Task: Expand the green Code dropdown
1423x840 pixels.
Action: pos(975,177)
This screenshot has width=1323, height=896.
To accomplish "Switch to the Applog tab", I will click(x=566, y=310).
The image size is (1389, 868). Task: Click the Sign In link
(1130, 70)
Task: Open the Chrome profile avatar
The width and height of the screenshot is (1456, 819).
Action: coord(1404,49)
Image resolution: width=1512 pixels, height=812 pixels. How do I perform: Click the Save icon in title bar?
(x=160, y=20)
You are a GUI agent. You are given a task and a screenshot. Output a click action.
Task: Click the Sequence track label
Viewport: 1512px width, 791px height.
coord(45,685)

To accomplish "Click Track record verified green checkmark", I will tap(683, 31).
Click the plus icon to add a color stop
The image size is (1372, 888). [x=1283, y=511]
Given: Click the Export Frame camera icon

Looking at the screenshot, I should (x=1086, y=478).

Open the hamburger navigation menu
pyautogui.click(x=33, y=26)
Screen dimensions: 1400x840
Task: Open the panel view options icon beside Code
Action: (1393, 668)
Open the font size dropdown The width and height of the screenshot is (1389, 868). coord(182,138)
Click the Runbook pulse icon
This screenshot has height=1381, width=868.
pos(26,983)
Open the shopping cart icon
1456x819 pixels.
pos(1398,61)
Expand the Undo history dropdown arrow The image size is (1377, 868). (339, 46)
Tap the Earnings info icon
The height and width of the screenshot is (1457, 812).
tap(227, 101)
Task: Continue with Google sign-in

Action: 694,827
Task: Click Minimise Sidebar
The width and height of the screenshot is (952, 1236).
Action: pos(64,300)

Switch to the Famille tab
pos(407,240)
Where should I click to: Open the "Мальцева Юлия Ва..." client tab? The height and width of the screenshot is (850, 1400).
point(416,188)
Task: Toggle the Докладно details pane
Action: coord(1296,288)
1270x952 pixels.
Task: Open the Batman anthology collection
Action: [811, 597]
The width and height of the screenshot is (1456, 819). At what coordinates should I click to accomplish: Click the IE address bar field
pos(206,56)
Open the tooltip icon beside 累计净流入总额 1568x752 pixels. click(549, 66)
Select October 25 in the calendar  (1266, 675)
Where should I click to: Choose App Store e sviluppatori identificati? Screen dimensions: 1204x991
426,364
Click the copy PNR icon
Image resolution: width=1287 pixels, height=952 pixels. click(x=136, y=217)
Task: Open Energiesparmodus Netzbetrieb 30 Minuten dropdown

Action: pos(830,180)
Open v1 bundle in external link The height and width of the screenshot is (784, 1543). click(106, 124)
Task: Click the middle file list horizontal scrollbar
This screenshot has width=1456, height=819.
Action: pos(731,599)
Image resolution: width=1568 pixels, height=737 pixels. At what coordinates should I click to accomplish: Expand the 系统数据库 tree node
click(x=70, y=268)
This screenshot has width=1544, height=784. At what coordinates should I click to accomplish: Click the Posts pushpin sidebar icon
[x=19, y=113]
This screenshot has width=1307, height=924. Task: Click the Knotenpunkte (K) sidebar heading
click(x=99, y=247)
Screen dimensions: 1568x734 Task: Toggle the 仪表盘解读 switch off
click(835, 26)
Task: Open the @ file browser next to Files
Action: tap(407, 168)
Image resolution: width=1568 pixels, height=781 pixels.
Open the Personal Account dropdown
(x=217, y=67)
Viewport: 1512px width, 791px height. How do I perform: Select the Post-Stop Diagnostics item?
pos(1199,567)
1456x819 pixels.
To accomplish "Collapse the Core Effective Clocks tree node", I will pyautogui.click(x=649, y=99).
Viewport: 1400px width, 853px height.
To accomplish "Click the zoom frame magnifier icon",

• WHAT IS NEEDED: Your reply should match the data above exactly, line for line.

• EXERCISE RESPONSE:
Task: Expand the green Code dropdown
1423x840 pixels.
Action: pos(975,177)
This screenshot has width=1323, height=896.
To accomplish "Switch to the Applog tab", I will click(x=566, y=310).
The image size is (1389, 868). Task: Click the Sign In link
(1130, 70)
Task: Open the Chrome profile avatar
The width and height of the screenshot is (1456, 819).
Action: coord(1404,49)
Image resolution: width=1512 pixels, height=812 pixels. How do I perform: Click the Save icon in title bar?
(x=160, y=20)
You are a GUI agent. You are given a task and a screenshot. Output a click action.
Task: Click the Sequence track label
Viewport: 1512px width, 791px height.
coord(45,685)

To accomplish "Click Track record verified green checkmark", I will tap(683, 31).
Click the plus icon to add a color stop
The image size is (1372, 888). [x=1283, y=511]
Given: Click the Export Frame camera icon

Looking at the screenshot, I should (x=1086, y=478).

Open the hamburger navigation menu
pyautogui.click(x=33, y=26)
Screen dimensions: 1400x840
Task: Open the panel view options icon beside Code
Action: (1393, 668)
Open the font size dropdown The width and height of the screenshot is (1389, 868). coord(182,138)
Click the Runbook pulse icon
This screenshot has height=1381, width=868.
pos(26,983)
Open the shopping cart icon
1456x819 pixels.
pos(1398,61)
Expand the Undo history dropdown arrow The image size is (1377, 868). (339, 46)
Tap the Earnings info icon
The height and width of the screenshot is (1457, 812).
tap(227, 101)
Task: Continue with Google sign-in

Action: 694,827
Task: Click Minimise Sidebar
The width and height of the screenshot is (952, 1236).
Action: pos(64,300)

Switch to the Famille tab
pos(407,240)
Where should I click to: Open the "Мальцева Юлия Ва..." client tab? The height and width of the screenshot is (850, 1400).
point(416,188)
Task: Toggle the Докладно details pane
Action: coord(1296,288)
1270x952 pixels.
Task: Open the Batman anthology collection
Action: [811, 597]
The width and height of the screenshot is (1456, 819). At what coordinates should I click to accomplish: Click the IE address bar field
pos(206,56)
Open the tooltip icon beside 累计净流入总额 1568x752 pixels. click(549, 66)
Select October 25 in the calendar  (1266, 675)
Where should I click to: Choose App Store e sviluppatori identificati? Screen dimensions: 1204x991
426,364
Click the copy PNR icon
Image resolution: width=1287 pixels, height=952 pixels. click(x=136, y=217)
Task: Open Energiesparmodus Netzbetrieb 30 Minuten dropdown

Action: pos(830,180)
Open v1 bundle in external link The height and width of the screenshot is (784, 1543). click(106, 124)
Task: Click the middle file list horizontal scrollbar
This screenshot has width=1456, height=819.
Action: pos(731,599)
Image resolution: width=1568 pixels, height=737 pixels. At what coordinates should I click to accomplish: Expand the 系统数据库 tree node
click(x=70, y=268)
This screenshot has width=1544, height=784. At what coordinates should I click to accomplish: Click the Posts pushpin sidebar icon
[x=19, y=113]
This screenshot has width=1307, height=924. Task: Click the Knotenpunkte (K) sidebar heading
click(x=99, y=247)
Screen dimensions: 1568x734 Task: Toggle the 仪表盘解读 switch off
click(835, 26)
Task: Open the @ file browser next to Files
Action: tap(407, 168)
Image resolution: width=1568 pixels, height=781 pixels.
Open the Personal Account dropdown
(x=217, y=67)
Viewport: 1512px width, 791px height. How do I perform: Select the Post-Stop Diagnostics item?
pos(1199,567)
1456x819 pixels.
To accomplish "Collapse the Core Effective Clocks tree node", I will pyautogui.click(x=649, y=99).
Viewport: 1400px width, 853px height.
To accomplish "Click the zoom frame magnifier icon",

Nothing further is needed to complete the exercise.